With less than 24 hours before the deadline for the submission of names of those who want to be Chairperson of the Democratic Alliance (DA) Federal Council, the party’s former leader Helen Zille has thrown her hat in the ring.
The chair of the Federal Council in the DA is the second most powerful position in the party after that of the Federal leader.
Athol Trollip and Tomas Walters have also shown interest in contesting for the position.
Zille, who recently suspended her fellowship with the Institute of Race Relations (IRR), says she has decided to avail herself for the position because she wants to save the party from the current deepening tension.
Zille’s pronouncement comes after the DA has denied that there are factions within the party. This follows a newspaper report on an interview with DA leader Mmusi Maimane in which it is said he referred to two factions within the party.
The Business Day article said one faction wanted liberal roots in the DA while the other is calling for greater diversity.
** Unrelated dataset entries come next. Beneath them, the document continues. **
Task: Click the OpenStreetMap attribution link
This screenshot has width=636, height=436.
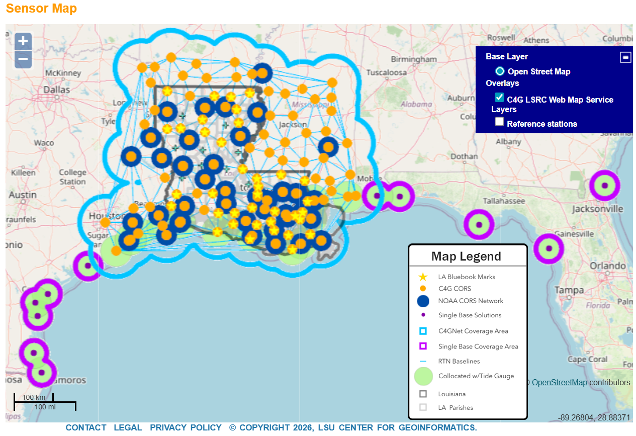Action: [x=559, y=382]
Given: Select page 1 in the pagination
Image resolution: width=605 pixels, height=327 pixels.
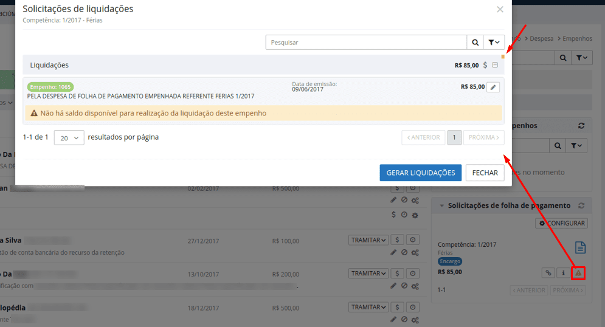Looking at the screenshot, I should tap(454, 138).
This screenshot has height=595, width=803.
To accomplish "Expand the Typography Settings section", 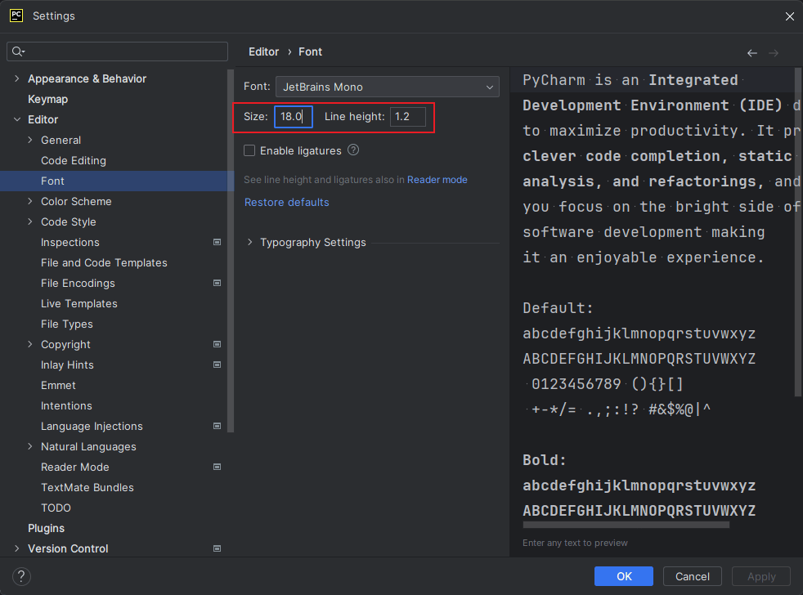I will tap(249, 243).
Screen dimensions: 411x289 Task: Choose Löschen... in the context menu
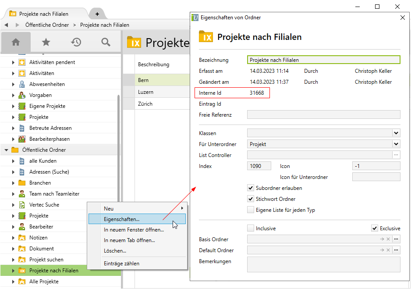point(115,251)
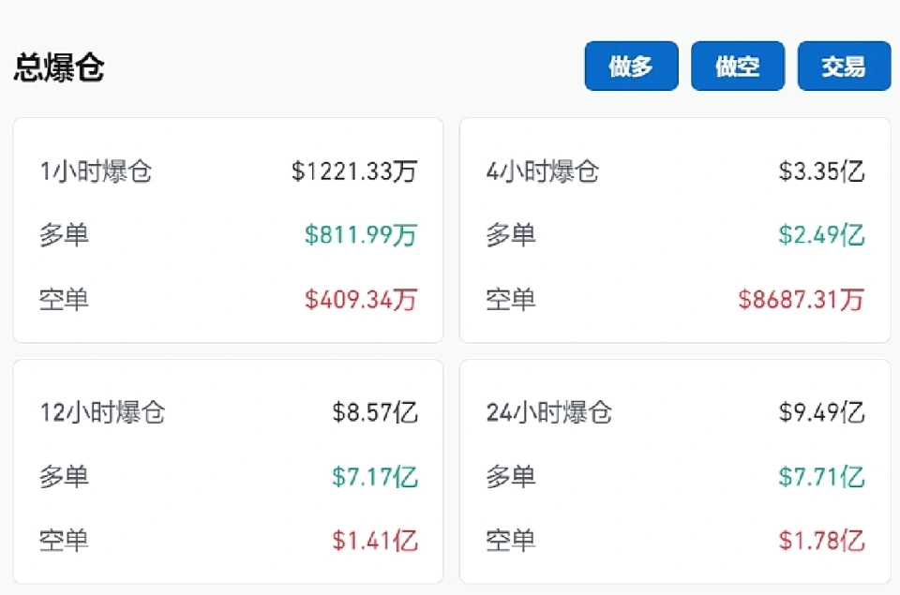Image resolution: width=900 pixels, height=595 pixels.
Task: Open the 24小时爆仓 card title
Action: pyautogui.click(x=549, y=412)
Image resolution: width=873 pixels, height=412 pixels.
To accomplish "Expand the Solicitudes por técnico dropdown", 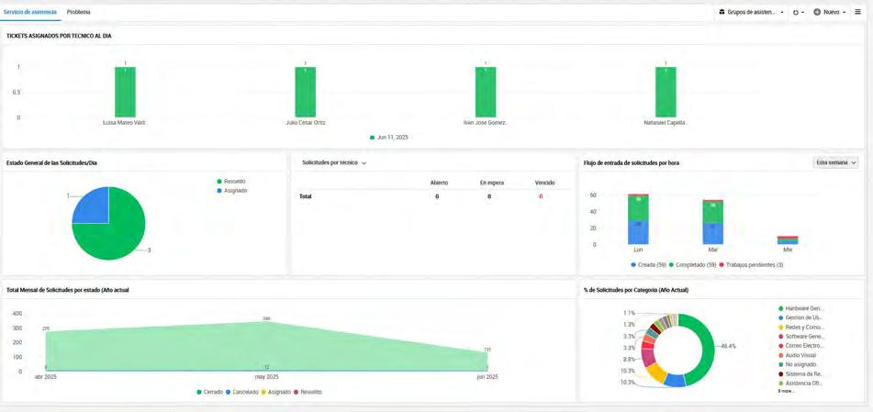I will coord(334,163).
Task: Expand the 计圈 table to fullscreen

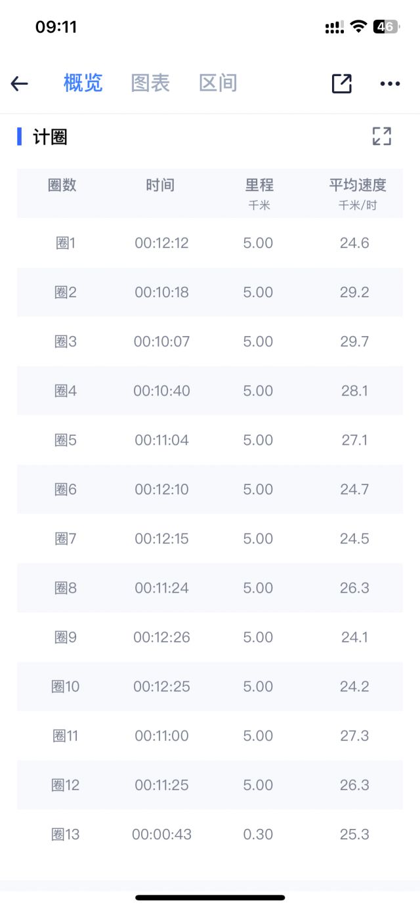Action: pyautogui.click(x=381, y=136)
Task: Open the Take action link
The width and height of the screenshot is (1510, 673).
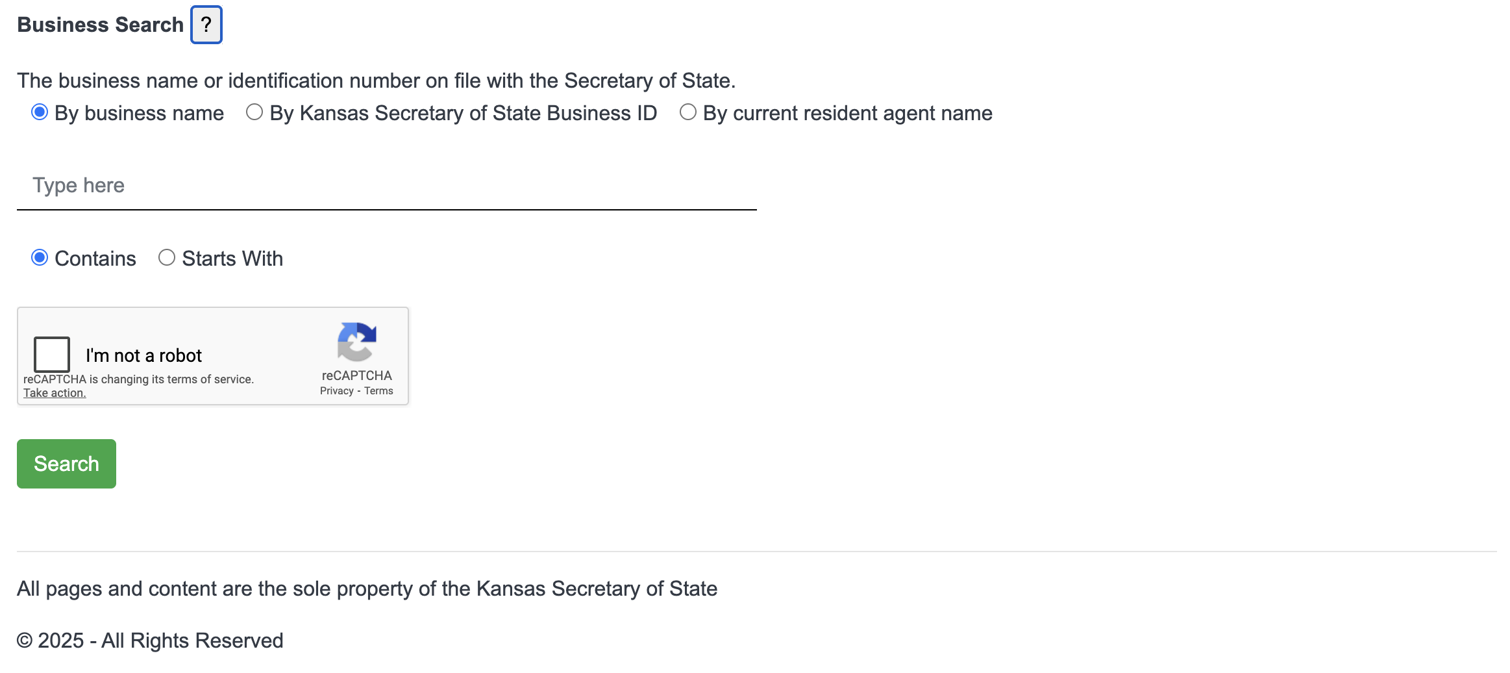Action: tap(55, 393)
DA spokesperson Solly Malatsi says that this is not factionalism but rather contestation on the best way forward for the party.
“I think what is clearly visible is that there is robust contestation of ideas regarding the vision for the organisation going forward along certain political ideologies and views and that unfortunately gets characterised into factionalism. Factionalism refers to a grouping or separate groupings along different visions and ideas particularly an ideology with the pursuit of a different outcome in a political environment,” explained Malatsi.
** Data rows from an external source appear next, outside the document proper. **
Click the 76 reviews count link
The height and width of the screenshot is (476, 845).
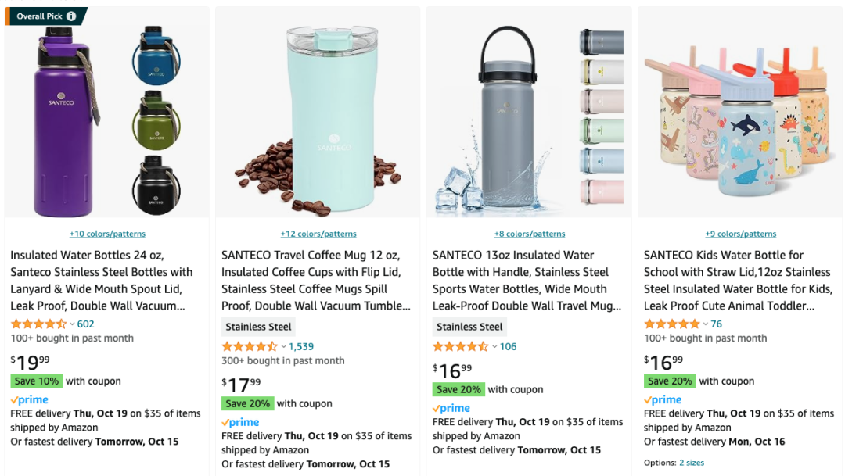pyautogui.click(x=717, y=324)
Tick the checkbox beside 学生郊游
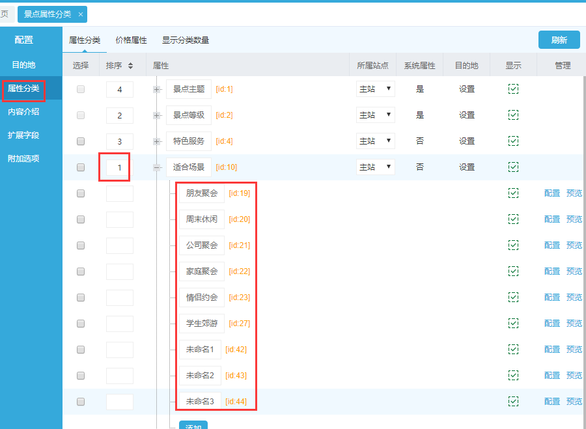The height and width of the screenshot is (429, 586). (81, 324)
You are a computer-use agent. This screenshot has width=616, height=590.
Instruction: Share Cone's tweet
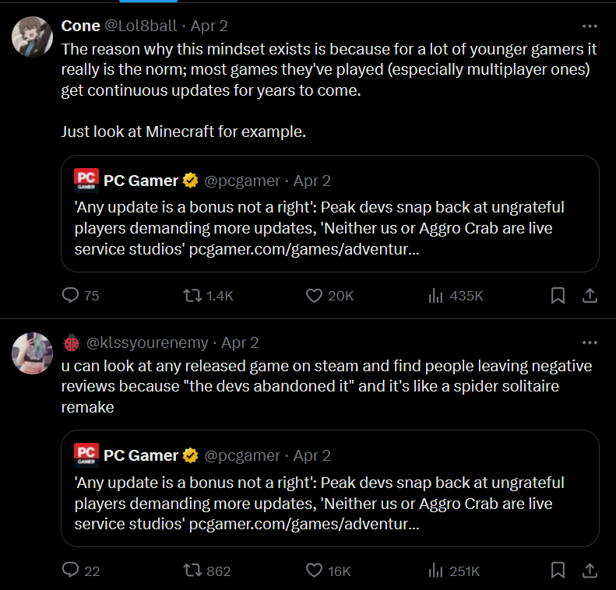click(590, 296)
DA leader Mmusi Maimane on Thursday described as a “cheap political stunt” the Institute for Race Relations’ endorsement of an opinion piece regarding his leadership. The opinion piece argued that current Western Cape premier, Alan Winde should replace Mmusi Maimane as party leader.
The comments follow controversy over a car and house utilised by Maimane. The IRR endorsed the article.
The DA says it is looking into the allegations that former Steinhoff CEO, Markus Jooste sponsored Maimane’s car and that the house he declared as his own belonged to a Durban businessman.
Maimane maintained the IRR should not seek to involve itself in party politics.